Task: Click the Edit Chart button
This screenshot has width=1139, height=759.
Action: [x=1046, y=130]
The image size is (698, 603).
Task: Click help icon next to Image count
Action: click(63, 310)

──────────────────────────────

Work instruction: Exact copies of all the entries above are required.

Output for this exercise:
Task: Click the Edit Chart button
This screenshot has width=1139, height=759.
Action: [x=1046, y=130]
The image size is (698, 603).
Task: Click help icon next to Image count
Action: click(63, 310)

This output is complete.